The first inequality is by $\log p/n\leq\eta$. The second inequality is proved as follows:

It suffices to show that \begin{equation} \tag{2}\label{eq1} \mathbb{E}\left((\lambda Y_{kij})^2 e^{\lambda|Y_{kij}|} \right)\leq K^, \quad \mbox{for all } |\lambda|\leq\eta/2. \end{equation} Then by $0<\eta<1/4$ we have $\eta^{3/2}<\eta/2$, hence the result is proved.

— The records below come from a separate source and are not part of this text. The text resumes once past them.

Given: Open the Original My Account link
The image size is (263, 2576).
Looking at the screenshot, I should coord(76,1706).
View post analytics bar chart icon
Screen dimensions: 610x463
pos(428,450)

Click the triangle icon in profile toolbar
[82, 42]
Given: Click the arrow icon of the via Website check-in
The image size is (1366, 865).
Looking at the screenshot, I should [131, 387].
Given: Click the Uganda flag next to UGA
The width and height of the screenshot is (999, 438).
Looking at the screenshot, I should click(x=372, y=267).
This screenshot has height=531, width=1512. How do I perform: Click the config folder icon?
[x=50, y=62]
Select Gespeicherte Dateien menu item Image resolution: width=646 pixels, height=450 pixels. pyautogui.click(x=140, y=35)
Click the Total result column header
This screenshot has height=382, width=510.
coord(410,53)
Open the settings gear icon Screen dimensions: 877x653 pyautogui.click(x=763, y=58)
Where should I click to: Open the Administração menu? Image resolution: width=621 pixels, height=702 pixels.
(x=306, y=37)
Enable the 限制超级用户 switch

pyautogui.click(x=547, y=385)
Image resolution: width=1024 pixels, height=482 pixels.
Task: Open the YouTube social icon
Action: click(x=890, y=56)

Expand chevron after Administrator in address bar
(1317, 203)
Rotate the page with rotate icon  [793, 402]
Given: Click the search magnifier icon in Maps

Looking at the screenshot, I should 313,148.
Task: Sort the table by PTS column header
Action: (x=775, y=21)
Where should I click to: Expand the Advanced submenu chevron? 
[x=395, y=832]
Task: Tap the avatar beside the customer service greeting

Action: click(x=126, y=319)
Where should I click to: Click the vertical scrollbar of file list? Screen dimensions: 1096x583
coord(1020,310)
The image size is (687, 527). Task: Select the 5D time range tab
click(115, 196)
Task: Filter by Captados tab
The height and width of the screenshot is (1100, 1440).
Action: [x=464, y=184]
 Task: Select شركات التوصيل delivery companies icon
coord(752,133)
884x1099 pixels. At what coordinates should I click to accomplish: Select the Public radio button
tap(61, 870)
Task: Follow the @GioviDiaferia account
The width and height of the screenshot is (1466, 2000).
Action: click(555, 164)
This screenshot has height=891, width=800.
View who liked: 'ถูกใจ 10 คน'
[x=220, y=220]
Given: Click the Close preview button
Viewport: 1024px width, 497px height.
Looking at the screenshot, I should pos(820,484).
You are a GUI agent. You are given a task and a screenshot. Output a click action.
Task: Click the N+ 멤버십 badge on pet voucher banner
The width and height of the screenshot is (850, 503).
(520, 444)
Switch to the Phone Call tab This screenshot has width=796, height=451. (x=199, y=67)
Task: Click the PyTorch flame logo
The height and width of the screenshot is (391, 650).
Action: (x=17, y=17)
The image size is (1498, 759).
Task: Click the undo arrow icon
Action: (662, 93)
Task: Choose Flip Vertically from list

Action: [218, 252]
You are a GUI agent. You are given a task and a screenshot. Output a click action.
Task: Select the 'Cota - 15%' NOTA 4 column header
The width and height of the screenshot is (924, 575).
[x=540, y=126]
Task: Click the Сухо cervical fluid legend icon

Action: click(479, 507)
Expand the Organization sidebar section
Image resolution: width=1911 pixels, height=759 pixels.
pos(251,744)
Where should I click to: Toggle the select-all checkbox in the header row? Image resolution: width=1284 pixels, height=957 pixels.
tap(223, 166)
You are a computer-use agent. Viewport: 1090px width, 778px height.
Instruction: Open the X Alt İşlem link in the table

Now prove \eqref{eq1}. Since $s^2\leq e^s$ for $s>0$, we have \begin{equation} \tag{3}\label{eq2} \mathbb{E}\left((\lambda Y_{kij})^2 e^{\lambda|Y_{kij}|} \right)\leq \mathbb{E}\left(e^{2\lambda|Y_{kij}|} \right). \end{equation} By definition, we have $$Y_{kij} = \frac{1}{4}\left\{(X_{ki}+X_{kj})^2 - (X_{ki}-X_{kj})^2 - \mathbb{E}\left[(X_{ki}+X_{kj})^2 - (X_{ki}-X_{kj})^2 \right]\right\}.$$ Then following \eqref{eq2} we have \begin{align} \mathbb{E}\left(e^{2\lambda|Y_{kij}|} \right) &= \mathbb{E}\left(e^{\frac{1}{2}\lambda\left\lvert\left\{(X_{ki}+X_{kj})^2 - (X_{ki}-X_{kj})^2 - \mathbb{E}\left[(X_{ki}+X_{kj})^2 - (X_{ki}-X_{kj})^2 \right]\right\}\right\rvert} \right) \\ &\leq \mathbb{E}\left(e^{\frac{1}{2}\lambda(X_{ki}+X_{kj})^2 + \frac{1}{2}\lambda(X_{ki}-X_{kj})^2 + \mathbb{E}\left[(X_{ki}+X_{kj})^2 \right] + \mathbb{E}\left[(X_{ki}-X_{kj})^2 \right] } \right) \\ &= \mathbb{E}\left(e^{\lambda(X_{ki}^2+X_{kj}^2) + \mathbb{E}(X_{ki}^2+X_{kj}^2) } \right) \\ &= e^{\lambda\mathbb{E}(X_{ki}^2+X_{kj}^2)} \mathbb{E}\left(e^{\lambda(X_{ki}^2+X_{kj}^2) } \right). \tag{4}\label{eq3} \end{align} By Hölder's inequality, $$\mathbb{E}\left(e^{\lambda(X_{ki}^2+X_{kj}^2) } \right) \leq \mathbb{E}^{1/2}\left(e^{2\lambda X_{ki}^2 } \right)\mathbb{E}^{1/2}\left(e^{2\lambda X_{kj}^2 } \right). $$ By the exponential-type tail condition, we have $$\mathbb{E} e^{2\lambda X_i^2} \leq K, \quad \mbox{for all } |\lambda|\leq\eta/2.$$ Hence, \begin{equation} \tag{5}\label{eq4} \mathbb{E}\left(e^{\lambda(X_{ki}^2+X_{kj}^2) } \right) \leq K. \end{equation} By Jensen's inequality, \begin{equation} \tag{6}\label{eq5} e^{\lambda\mathbb{E}(X_{ki}^2+X_{kj}^2)} = e^{\mathbb{E}\lambda X_{ki}^2}e^{\mathbb{E}\lambda X_{kj}^2} \leq \mathbb{E}e^{\lambda X_{ki}^2} \mathbb{E}e^{\lambda X_{kj}^2} \leq K^2 \end{equation} Combining \eqref{eq3}, \eqref{eq4} and \eqref{eq5}, \eqref{eq6} is proved.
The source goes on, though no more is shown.